*WHAT IS BEING ASKED:* Reproduce verbatim the lines in the records below, beginning with the line that contains "Antidepressant (178, 911)" and continuing through the line that contains "coordinates (731, 430).".
┌─ TASK INPUT
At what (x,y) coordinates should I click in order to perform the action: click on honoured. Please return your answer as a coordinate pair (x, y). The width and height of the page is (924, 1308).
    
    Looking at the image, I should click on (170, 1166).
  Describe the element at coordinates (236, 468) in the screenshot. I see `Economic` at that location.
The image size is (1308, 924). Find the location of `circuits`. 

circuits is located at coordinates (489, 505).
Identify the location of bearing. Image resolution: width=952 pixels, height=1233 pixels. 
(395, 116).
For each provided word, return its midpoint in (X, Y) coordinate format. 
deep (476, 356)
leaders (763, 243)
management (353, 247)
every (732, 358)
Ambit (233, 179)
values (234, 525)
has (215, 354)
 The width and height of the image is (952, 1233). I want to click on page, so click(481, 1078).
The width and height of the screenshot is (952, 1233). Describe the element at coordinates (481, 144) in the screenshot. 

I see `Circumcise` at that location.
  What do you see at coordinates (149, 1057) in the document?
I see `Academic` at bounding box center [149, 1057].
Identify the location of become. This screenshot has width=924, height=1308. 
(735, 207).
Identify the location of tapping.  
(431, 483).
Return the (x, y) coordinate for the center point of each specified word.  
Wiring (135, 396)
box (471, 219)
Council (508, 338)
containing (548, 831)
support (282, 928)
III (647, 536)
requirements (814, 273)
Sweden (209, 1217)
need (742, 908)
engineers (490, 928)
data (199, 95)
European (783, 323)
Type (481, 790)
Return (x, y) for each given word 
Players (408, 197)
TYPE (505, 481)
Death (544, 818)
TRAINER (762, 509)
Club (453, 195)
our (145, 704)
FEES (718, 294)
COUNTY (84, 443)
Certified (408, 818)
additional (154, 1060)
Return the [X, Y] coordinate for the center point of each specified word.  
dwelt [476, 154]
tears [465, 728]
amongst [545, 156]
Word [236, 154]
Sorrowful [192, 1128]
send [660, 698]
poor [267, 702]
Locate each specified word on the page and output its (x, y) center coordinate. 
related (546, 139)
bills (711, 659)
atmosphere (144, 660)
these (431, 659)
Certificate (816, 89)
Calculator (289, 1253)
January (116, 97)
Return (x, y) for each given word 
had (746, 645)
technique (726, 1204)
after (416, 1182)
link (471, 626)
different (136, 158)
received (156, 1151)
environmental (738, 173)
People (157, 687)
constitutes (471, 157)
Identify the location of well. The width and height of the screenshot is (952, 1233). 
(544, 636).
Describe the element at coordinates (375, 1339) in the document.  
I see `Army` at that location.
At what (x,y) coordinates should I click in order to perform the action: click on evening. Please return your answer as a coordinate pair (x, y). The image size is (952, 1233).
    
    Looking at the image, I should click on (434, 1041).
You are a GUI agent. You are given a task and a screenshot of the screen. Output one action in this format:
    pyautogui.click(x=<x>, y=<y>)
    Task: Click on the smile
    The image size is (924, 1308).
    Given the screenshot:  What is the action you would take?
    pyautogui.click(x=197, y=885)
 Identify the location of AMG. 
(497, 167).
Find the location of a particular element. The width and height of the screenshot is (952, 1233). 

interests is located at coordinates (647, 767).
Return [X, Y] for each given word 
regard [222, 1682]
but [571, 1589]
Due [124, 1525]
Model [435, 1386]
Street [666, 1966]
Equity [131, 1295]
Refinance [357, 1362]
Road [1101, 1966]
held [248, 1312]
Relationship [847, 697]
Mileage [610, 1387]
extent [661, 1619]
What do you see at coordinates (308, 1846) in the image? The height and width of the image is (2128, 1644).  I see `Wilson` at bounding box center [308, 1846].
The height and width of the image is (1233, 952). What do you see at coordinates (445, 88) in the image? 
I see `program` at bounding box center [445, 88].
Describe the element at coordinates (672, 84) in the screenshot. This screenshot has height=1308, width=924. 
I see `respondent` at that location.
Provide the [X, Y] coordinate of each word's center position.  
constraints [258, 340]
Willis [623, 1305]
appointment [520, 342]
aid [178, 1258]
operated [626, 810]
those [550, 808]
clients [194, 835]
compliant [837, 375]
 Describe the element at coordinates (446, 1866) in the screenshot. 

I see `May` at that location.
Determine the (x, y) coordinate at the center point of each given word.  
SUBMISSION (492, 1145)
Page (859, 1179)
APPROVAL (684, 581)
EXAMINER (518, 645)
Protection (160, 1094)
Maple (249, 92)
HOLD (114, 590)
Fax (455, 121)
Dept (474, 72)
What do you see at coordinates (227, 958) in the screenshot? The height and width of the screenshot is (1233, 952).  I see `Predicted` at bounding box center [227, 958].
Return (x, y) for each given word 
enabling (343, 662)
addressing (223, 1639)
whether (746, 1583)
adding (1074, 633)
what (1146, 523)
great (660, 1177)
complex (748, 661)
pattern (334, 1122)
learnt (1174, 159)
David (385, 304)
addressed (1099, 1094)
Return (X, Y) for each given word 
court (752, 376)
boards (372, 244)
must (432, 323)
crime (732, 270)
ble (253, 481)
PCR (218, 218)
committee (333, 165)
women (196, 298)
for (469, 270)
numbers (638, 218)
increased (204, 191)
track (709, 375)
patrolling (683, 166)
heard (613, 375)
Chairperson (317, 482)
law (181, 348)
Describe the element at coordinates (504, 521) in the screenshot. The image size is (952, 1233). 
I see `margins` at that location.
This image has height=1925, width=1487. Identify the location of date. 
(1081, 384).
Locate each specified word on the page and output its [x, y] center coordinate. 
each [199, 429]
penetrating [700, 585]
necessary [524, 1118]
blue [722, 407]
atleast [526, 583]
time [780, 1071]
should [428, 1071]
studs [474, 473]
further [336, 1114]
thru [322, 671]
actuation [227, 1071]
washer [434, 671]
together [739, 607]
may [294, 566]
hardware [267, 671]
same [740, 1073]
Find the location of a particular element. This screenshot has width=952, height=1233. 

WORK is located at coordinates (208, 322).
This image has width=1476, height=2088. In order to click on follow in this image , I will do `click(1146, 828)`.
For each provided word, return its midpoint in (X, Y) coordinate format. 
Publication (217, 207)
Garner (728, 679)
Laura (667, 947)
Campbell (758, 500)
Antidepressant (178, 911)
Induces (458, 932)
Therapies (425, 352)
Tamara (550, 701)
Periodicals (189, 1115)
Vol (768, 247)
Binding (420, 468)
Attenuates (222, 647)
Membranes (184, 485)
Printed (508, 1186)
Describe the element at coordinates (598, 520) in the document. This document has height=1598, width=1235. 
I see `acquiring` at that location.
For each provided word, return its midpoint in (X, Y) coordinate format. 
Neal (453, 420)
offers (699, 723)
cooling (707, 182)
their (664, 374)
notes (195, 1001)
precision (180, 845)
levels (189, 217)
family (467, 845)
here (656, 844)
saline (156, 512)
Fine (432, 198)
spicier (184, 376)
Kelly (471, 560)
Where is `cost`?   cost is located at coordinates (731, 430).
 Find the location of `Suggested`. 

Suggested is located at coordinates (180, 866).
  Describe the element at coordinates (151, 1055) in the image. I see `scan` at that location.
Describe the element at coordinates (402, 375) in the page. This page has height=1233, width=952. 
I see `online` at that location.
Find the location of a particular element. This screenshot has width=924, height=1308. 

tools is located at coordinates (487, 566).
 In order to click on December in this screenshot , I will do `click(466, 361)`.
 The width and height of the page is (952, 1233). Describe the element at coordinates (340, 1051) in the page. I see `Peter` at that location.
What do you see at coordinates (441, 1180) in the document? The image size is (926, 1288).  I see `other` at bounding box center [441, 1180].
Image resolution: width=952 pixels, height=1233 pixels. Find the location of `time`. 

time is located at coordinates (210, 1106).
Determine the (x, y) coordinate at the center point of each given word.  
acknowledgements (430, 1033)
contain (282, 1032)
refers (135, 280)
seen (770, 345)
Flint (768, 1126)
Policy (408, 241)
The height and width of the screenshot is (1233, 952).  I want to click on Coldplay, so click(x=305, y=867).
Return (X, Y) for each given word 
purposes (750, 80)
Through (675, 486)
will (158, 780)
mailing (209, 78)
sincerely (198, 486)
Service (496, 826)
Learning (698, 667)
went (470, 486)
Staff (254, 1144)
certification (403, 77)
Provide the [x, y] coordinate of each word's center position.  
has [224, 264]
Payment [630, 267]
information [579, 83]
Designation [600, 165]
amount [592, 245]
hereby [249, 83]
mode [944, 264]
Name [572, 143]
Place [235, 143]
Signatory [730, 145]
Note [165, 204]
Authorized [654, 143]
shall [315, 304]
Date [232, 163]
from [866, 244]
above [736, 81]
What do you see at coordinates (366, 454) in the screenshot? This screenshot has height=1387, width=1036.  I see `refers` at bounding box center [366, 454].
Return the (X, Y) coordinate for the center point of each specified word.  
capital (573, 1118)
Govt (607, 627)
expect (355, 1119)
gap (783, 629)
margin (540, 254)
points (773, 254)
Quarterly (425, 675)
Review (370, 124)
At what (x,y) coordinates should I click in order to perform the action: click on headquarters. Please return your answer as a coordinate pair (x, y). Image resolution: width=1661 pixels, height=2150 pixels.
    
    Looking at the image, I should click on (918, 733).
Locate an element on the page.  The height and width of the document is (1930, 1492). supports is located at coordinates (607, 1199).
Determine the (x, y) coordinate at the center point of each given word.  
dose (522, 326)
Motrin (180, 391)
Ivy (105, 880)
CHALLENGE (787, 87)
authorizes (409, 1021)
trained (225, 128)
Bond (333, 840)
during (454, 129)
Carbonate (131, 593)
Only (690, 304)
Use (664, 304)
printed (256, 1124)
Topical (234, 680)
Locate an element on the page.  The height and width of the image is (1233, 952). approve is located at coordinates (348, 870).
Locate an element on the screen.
└─
*ANSWER FOR THE TASK:*
Antidepressant (178, 911)
Induces (458, 932)
Therapies (425, 352)
Tamara (550, 701)
Periodicals (189, 1115)
Vol (768, 247)
Binding (420, 468)
Attenuates (222, 647)
Membranes (184, 485)
Printed (508, 1186)
Describe the element at coordinates (598, 520) in the document. This document has height=1598, width=1235. 
I see `acquiring` at that location.
For each provided word, return its midpoint in (X, Y) coordinate format. 
Neal (453, 420)
offers (699, 723)
cooling (707, 182)
their (664, 374)
notes (195, 1001)
precision (180, 845)
levels (189, 217)
family (467, 845)
here (656, 844)
saline (156, 512)
Fine (432, 198)
spicier (184, 376)
Kelly (471, 560)
Where is `cost`?   cost is located at coordinates (731, 430).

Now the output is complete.